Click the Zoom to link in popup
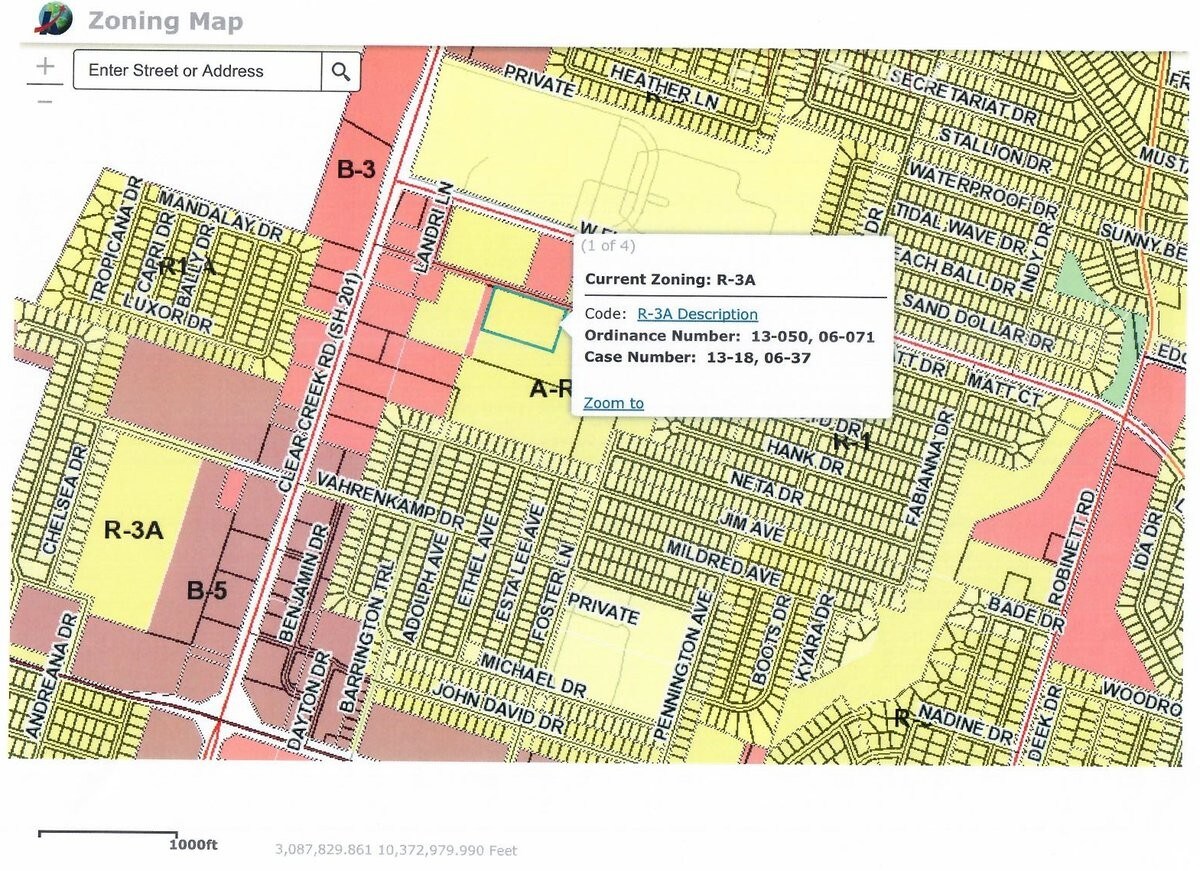The image size is (1200, 871). (613, 403)
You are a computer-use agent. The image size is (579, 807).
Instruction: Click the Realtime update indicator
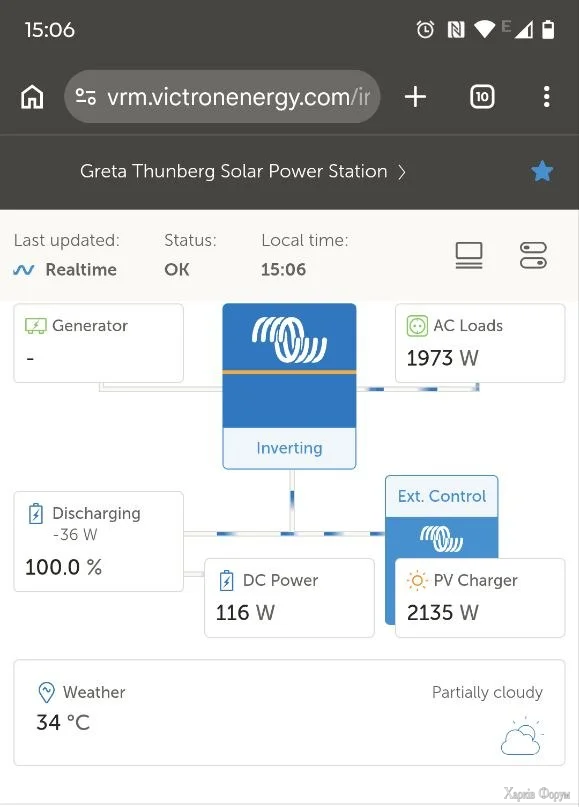point(65,269)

------------------------------------------------------------

WORK REQUIRED: Beginning with the line that contains "You are a computer-use" and ending with the last line of the entries above, repeat each line exactly, but not the pictures.

ANSWER AREA:
You are a computer-use agent. The image size is (579, 807).
Instruction: Click the Realtime update indicator
point(65,269)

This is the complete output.